Outflows from UCITS on a par with 2008, says EFAMA
Outflows from UCITS were at the same level at the height of recent pandemic volatility in March as they were during the global financial crisis in October 2008, according to a report published by European Fund and Asset Management Association EFAMA.
In the first Market Insights report, along with an Investment Fund Industry Fact Sheet for March 2020, EFAMA revealed that net outflows from UCITS in March totalled EUR313 billion, or 2.9 per cent of net assets.
“In absolute terms, these net outflows were the largest net monthly withdrawals ever observed. However, as a percentage of net assets, they were at the same level as in October 2008, at the height of the Global Financial Crisis – a consequence of the increase of the AuM since the GFC,” reads the report.
Despite the sharpest market downturn in modern history, EFAMA notes that the vast majority of UCITS were able to function normally, with only around 80 out of more than 34,000 UCITS having to suspend trading for a limited period of time. This was primarily due to difficulties in providing reliable valuations of their portfolio assets.
This resilience can be explained by a number of factors, in particular the existence of a strong UCITS liquidity risk management framework.
With an unpredictable next quarter – and year – EFAMA welcomes the acceleration in the adoption of certain liquidity management tools in a number of Member States, as these tools increase the ability of European fund managers to effectively manage redemptions and liquidity risk in the future.
Tanguy van de Werve, director-general of EFAMA, comments: "Despite sizeable outflows in March, by and large, investors were able to redeem their money on a daily basis. This demonstrates the effectiveness of the current regulatory framework for EU domiciled funds, especially as it relates to liquidity risk management.”

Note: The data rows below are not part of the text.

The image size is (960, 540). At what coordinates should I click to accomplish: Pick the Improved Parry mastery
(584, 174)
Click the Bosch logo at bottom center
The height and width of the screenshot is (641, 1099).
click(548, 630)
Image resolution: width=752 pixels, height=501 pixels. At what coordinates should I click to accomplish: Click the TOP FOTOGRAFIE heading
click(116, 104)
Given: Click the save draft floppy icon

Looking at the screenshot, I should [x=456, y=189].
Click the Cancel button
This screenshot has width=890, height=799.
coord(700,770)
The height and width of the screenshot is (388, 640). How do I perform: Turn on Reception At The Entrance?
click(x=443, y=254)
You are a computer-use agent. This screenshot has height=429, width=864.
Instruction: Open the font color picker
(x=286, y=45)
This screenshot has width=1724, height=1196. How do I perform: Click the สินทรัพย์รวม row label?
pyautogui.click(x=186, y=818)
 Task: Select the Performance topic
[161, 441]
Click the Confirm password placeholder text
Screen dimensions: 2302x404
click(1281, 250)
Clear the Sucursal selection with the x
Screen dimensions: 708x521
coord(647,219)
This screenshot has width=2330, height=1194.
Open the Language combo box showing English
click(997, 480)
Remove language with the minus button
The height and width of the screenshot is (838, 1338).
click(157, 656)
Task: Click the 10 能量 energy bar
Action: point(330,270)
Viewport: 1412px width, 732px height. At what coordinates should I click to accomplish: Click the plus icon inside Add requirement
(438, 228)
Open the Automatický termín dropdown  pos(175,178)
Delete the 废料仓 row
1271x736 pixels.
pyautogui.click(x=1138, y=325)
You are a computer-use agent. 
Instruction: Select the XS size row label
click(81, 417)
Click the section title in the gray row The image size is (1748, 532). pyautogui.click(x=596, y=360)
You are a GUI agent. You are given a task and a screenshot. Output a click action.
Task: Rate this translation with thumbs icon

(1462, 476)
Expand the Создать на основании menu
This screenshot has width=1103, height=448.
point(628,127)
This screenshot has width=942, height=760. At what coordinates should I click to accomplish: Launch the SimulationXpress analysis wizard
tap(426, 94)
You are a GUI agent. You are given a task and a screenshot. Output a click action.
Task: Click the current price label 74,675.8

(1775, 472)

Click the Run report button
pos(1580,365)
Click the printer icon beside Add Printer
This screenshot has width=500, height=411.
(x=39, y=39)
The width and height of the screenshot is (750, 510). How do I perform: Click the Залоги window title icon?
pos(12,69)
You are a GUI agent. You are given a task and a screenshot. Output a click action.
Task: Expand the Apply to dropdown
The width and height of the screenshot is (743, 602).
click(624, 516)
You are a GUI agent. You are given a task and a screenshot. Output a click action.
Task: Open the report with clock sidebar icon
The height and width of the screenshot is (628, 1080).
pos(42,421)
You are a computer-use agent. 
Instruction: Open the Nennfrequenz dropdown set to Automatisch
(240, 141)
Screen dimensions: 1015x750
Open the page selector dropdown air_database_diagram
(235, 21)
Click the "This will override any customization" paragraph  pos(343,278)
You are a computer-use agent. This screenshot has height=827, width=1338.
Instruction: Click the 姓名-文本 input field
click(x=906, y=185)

EFAMA also analysed developments in bond, equity, and money market funds in the report.
Bond funds recorded the largest net outflows, at EUR150 billion, as the bond market’s stress coincided with increased perceptions of risk and higher demand for cash.
Meanwhile, equity funds and multi-asset funds suffered moderate net outflows of EUR60 billion and EUR44 billion, respectively, suggesting that many investors avoided taking money out of these funds at low valuations.
Money market funds recorded relatively strong net outflows (EUR43 billion), which EFAMA suggests was down to large institutional investors building liquidity buffers and large corporate investors facing quarter-end disbursements.